++++ Data section

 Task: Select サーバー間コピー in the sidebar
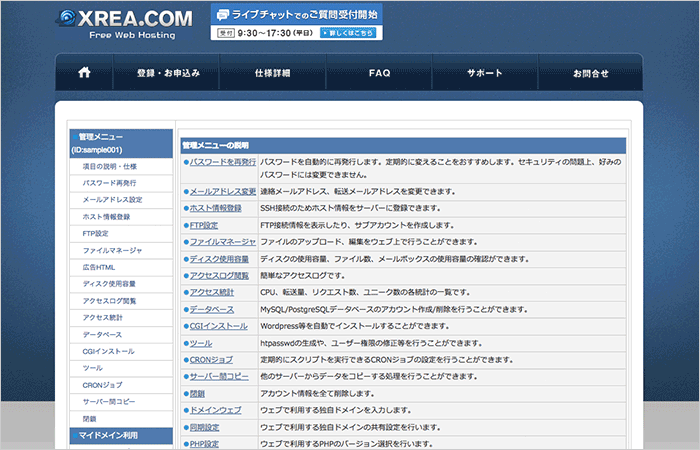pyautogui.click(x=109, y=401)
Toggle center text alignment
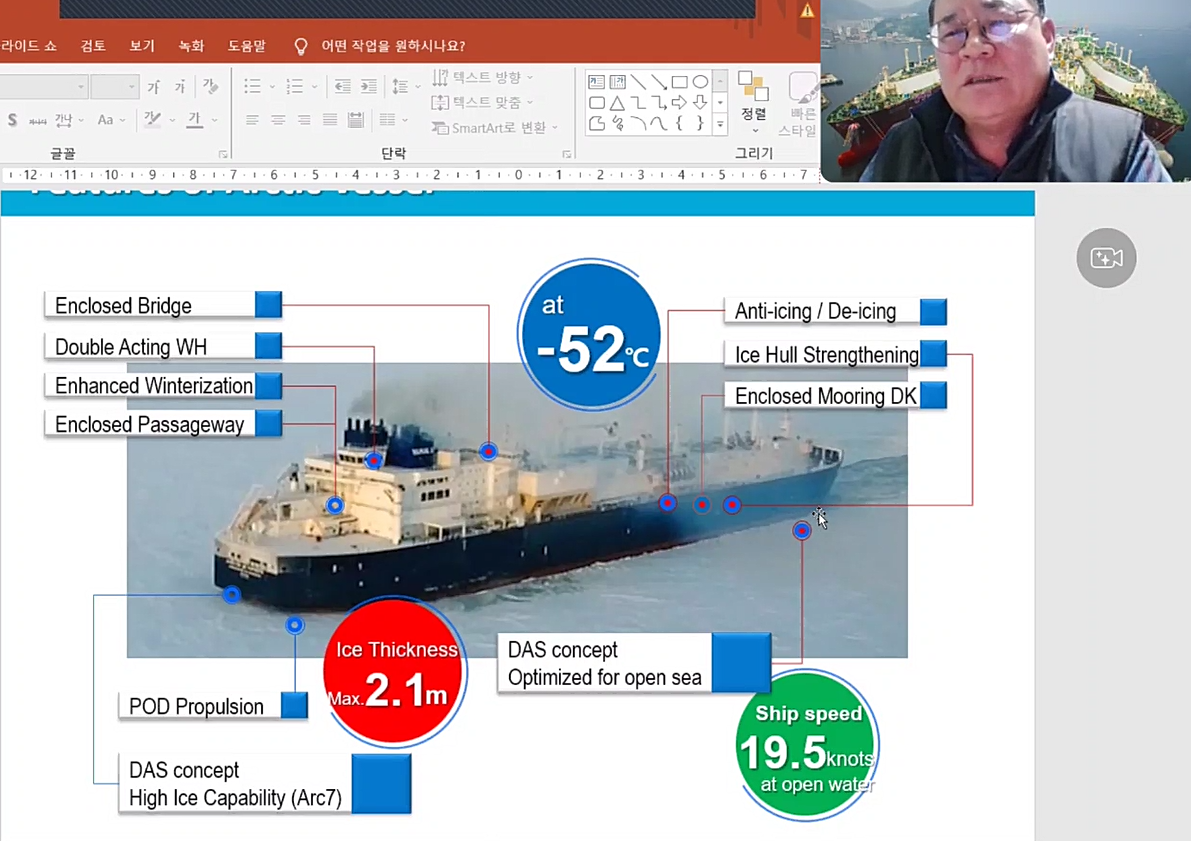The height and width of the screenshot is (841, 1191). tap(278, 120)
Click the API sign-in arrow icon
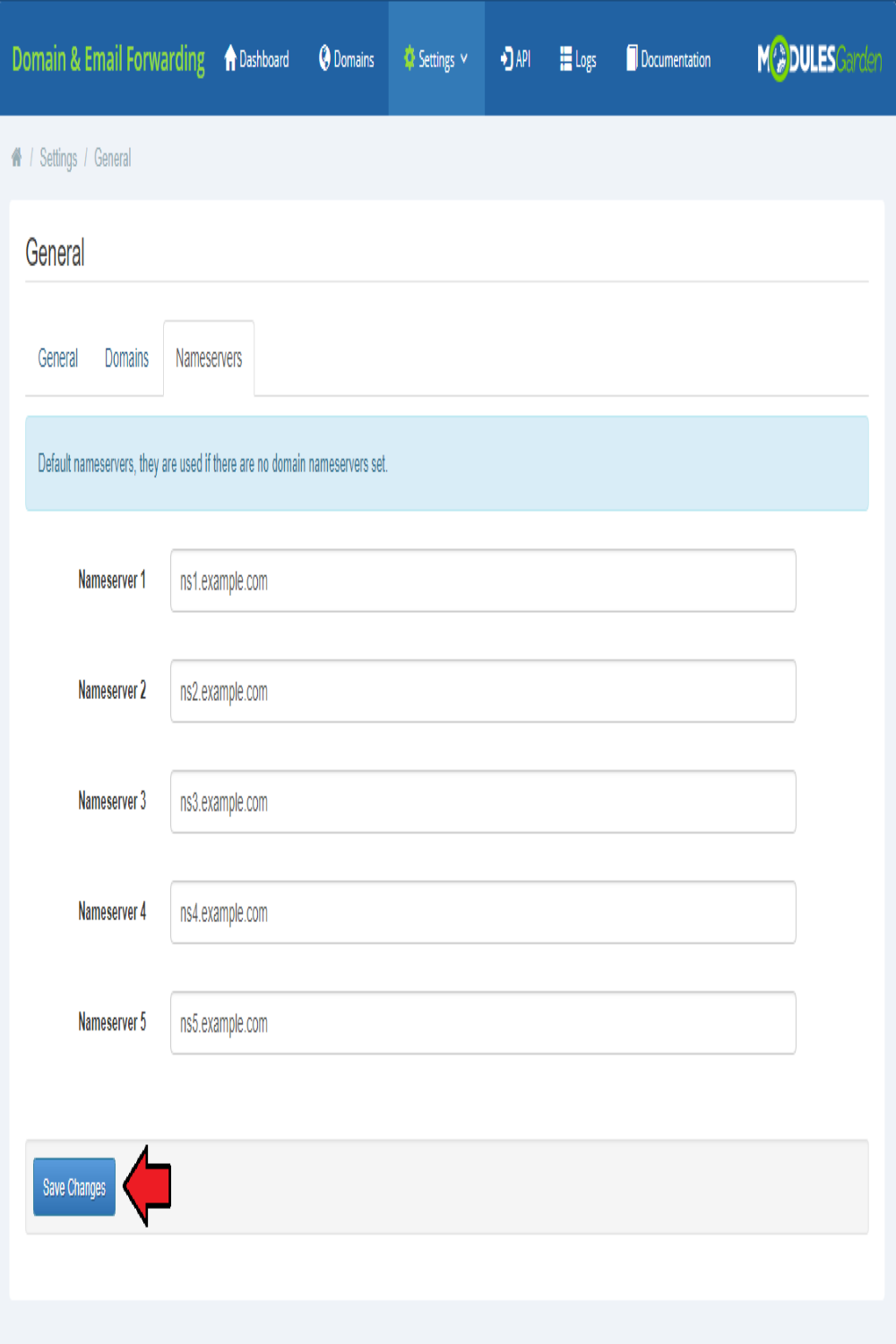896x1344 pixels. tap(507, 58)
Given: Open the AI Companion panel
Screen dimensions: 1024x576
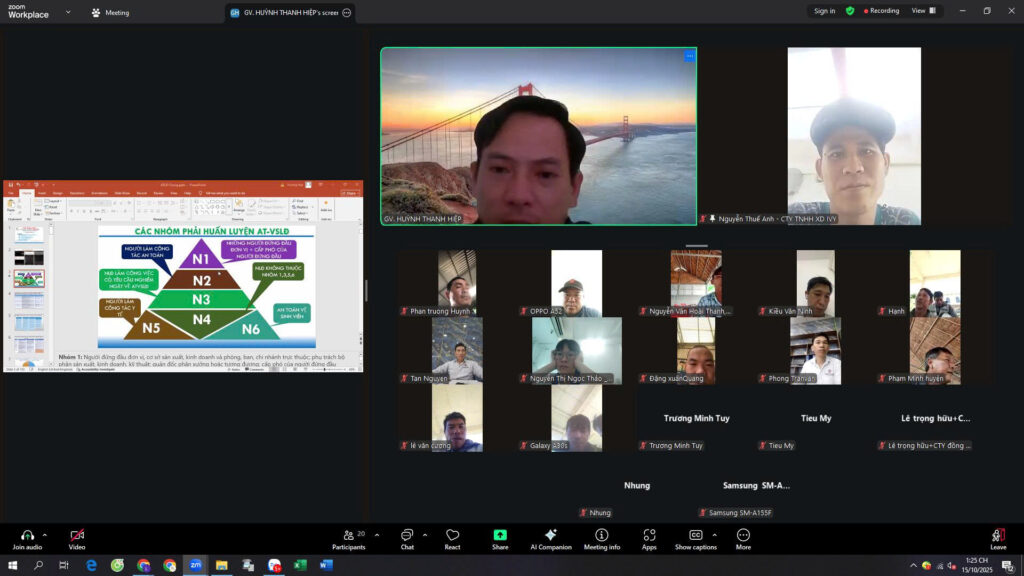Looking at the screenshot, I should point(550,535).
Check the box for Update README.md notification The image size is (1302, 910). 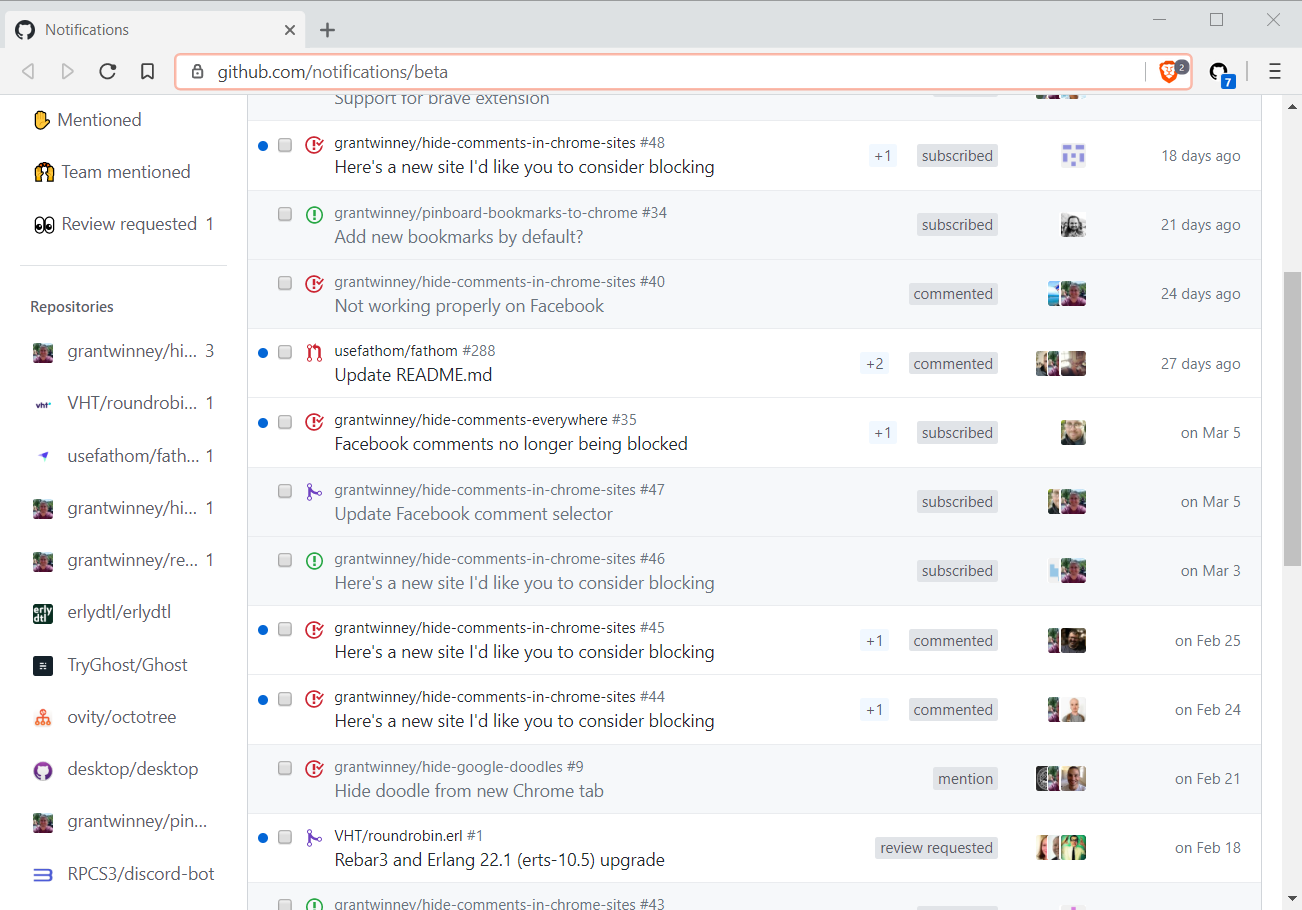(285, 352)
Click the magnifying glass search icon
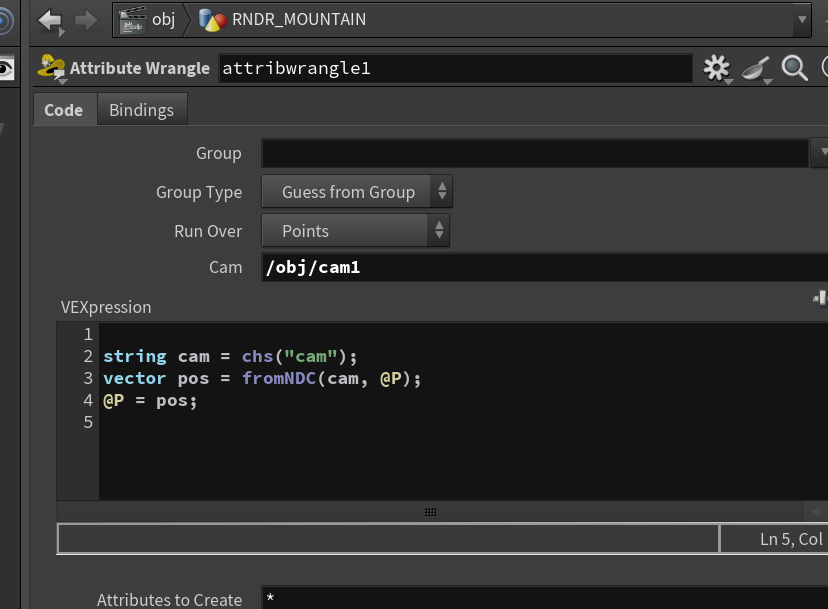 (x=794, y=68)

++++++++

*Task instructions*. Print the data exactly, from its first line to the line containing "Given: Open the AI Companion panel", both included. Omit the pictures.

*Result for this task*.
 Task: Select サーバー間コピー in the sidebar
pyautogui.click(x=109, y=401)
Toggle center text alignment
The height and width of the screenshot is (841, 1191). tap(278, 120)
Click the API sign-in arrow icon
896x1344 pixels. tap(507, 58)
Given: Open the AI Companion panel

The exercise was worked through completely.